## Texto fornecido
A Opinião de Kasparov Sobre a Recusa de Fischer em Defender O Título Mundial
“Não vale a pena adivinhar o desfecho do match com Fischer, mas não duvido um só instante que esse seria o acontecimento mais importante da minha vida.”
Anatoly Karpov
Moscou, 24 de abril de 1975.
O presidente da FIDE, o ex-campeão mundial Max Euwe, coroa o soviético Anatoly Karpov como campeão mundial de xadrez.
Sem dúvida esse foi um dos dias mais tristes para a história do xadrez. Não pelo título de Karpov, que era merecedor de tal louro, mas sim pela ausência de Bobby Fischer, o então campeão que acabara de abdicar o título.
Depois de vencer o também soviético Boris Spassky em 1972, o americano Robert James Fischer simplesmente “desapareceu” e, apesar das inúmeras tratativas para a realização do match com Karpov, Fischer não jogou.
Como disse Max Euwe na coroação de Karpov:
“Fischer teve todas as oportunidades para defender seu título. A sua obstinação ou outras notas de seu caráter, que eu, como muitos outros não entendo, impediram-no de utilizar seu direito e de cumprir seu dever no mundo do xadrez”.
Mas a grande questão acerca desse curioso fato, lamentado por todos (até mesmo por Karpov), gira em torno das razões de Fischer.

## Dados registrados

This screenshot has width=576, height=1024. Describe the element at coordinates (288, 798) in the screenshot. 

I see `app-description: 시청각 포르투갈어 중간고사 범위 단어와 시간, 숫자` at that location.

## Lista de atividades
1/ No texto sobre a recusa de Fischer em defender o título mundial, quem coroou Anatoly Karpov como campeão mundial de xadrez?
2/ Dê a continuação do texto sobre a recusa de Fischer em defender o título mundial, começando logo após a última frase apresentada.
Os dados não têm nenhuma relação com o texto.

## Respostas esperadas
1/ O presidente da FIDE, o ex-campeão mundial Max Euwe.

2/
Por que ele se negou a jogar?
Garry Kasparov colocou seu ponto de vista no livro “Meus Grandes Predecessores” – Volume 5, página 238.
“O que aconteceu foi que, trabalhando sempre sozinho, acabou pura e simplesmente não conseguindo se adaptar às novas exigências de preparação, ditadas pela revolução das aberturas. […]
[…] Comparando hipoteticamente as preparações dos pré matches de Fischer e Karpov, convém mencionar não só a vantagem do desafiante na qualidade e quantidade de variantes específicas preparadas, mas também, de modo particular, sua óbvia superioridade na ampla extensão de sua preparação.
É bem provável que Fischer, com seu apurado faro de xadrez, mesmo antes do match Karpov – Spassky, tenha percebido claramente que uma nova era tinha começado, a qual exigia o abandono do seu método costumeiro de trabalho.
Fischer via com os seus próprios olhos os frutos da revolução que ele mesmo gerou, e reconhecia muito bem que não era mais possível preparar-se sozinho.
Convidar assessores? Mas ele sempre trabalhou sozinho, sem confiar nos ajudantes nem mesmo para analisar posições adiadas. […] Para entrar nessa realidade exigia-se um incrível esforço supremo.
[…] Fischer sentia que em uma disputa com Karpov sua preparação poderia não atender às demandas do momento. Vítima de numerosos complexos, acabou num círculo vicioso: quando alguém teme que não vai conseguir se preparar como deve, o medo aumenta ainda mais…
Em resumo, Fischer não tinha mesmo condições de enfrentar a nova situação, inclusive porque parou de jogar durante muito tempo. Nos tempos de Botvinnik, era possível ficar sem jogar durante três anos e mesmo assim manter o título de Campeão Mundial.
Mas agora, na época da revolução de aberturas, três anos valiam uma eternidade. Na história moderna do xadrez, os campeões e os desafiantes conseguem inaugurar uma era diferente somente se mantendo como jogadores ativos”.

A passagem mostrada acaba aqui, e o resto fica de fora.